Education is central to Friedman’s vision in Thank You for Being Late. Not long ago, people went to school during childhood and early adulthood and received some training on the job. But in the age of accelerations, keeping up in a career requires a more intense commitment to mastering new skills and knowledge.
“When the pace of change gets this fast,” Friedman says, “the only way to retain a lifelong working capacity is to engage in lifelong learning.”
One of Friedman’s most memorable examples involves dairy laborers in upstate New York. If you think milking a cow is a relatively stable skill set, think again. Farms are incorporating robots that scan the animals’ underbellies and chart their milking speeds.
“In the future,” Friedman says, “a successful cow milker may need to be an astute data reader and analyst.”
How to teach such new skills, whether for milkers or engineers or military officers? Friedman argues that schools must retool themselves, becoming more accessible to lifelong learners. This process is already underway at an institution like the University of Wisconsin-Madison, which has experimented with massive open online courses, competency-based programs, and other innovative approaches that meet people’s needs at various stages of their careers.
Most notably, the university has expanded its menu of flexible degree and certificate programs. They offer convenient options—online courses, blended courses, accelerated courses—for those who can’t manage a traditional residential experience, perhaps because adult responsibilities such as employment, community, and family obligations make it impractical to attend a face-to-face class. Students can customize many of these programs to fit their lives and interests, completing courses in a format more conducive to their schedules.
UW-Madison is also exploring alternative credentials that acknowledge the profound workplace changes Friedman describes in Thank You for Being Late. For example, both credit and noncredit certificate programs provide students with a quicker and less expensive way to develop skills than a degree program would. And even in a degree program like the professional master’s in GIS & Web Map Programming, students can receive an alternative credential—a digital skill medal—after completing a set of courses. It’s a way of showing employers their qualifications for doing certain jobs.

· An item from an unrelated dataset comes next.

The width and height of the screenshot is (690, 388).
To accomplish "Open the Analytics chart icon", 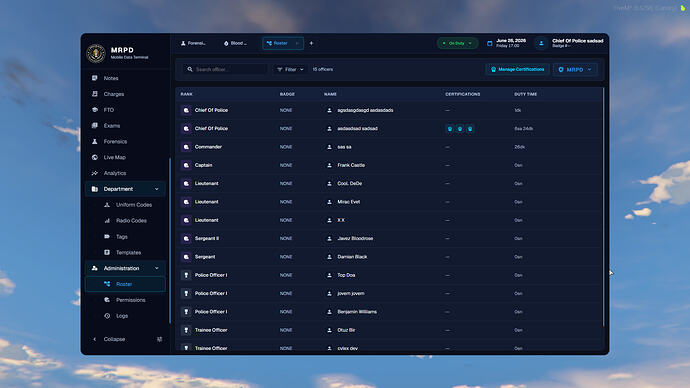I will tap(95, 173).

An important part of making lifelong learning accessible to a broad range of people is reaching out to those with barriers to continuing their education. While UW-Madison’s flexible programs cater to those with time constraints, its scholarships provide help for adults with financial constraints. The university offers Outstanding Returning Adult Student Awards, Continuing Education Grants, and other scholarships for nontraditional students. The UW Odyssey Project is a free program for adults near the poverty level, who earn college credit in a two-semester humanities class.
These are the just kinds of adaptations Friedman wants to see in higher education. “If traditional postsecondary schools are going to remain relevant in a world where everyone will require lifelong learning,” he writes, “educators need to provide…opportunities at a viable speed, price point, and level of on-demand mobility.”
If Friedman sets a formidable challenge for educational institutions, he expects just as much of individuals. Lifelong learning requires extraordinary self-motivation—what LinkedIn founder Reid Hoffman calls “the start-up of you.”
To inspire such starting-up, Thank You for Being Late serves as a rallying cry. It urges readers to take charge of our education in these tumultuous times and chart our destinies. We can all transform ourselves into lifelong learners, whether in a formal setting or through digital tools that have made self-training a real possibility. We can do so even if we have limited time and limited means.
“In this age of accelerations,” Friedman concludes, “everyone is going to have to raise their game in the classroom and for their whole lifetime.”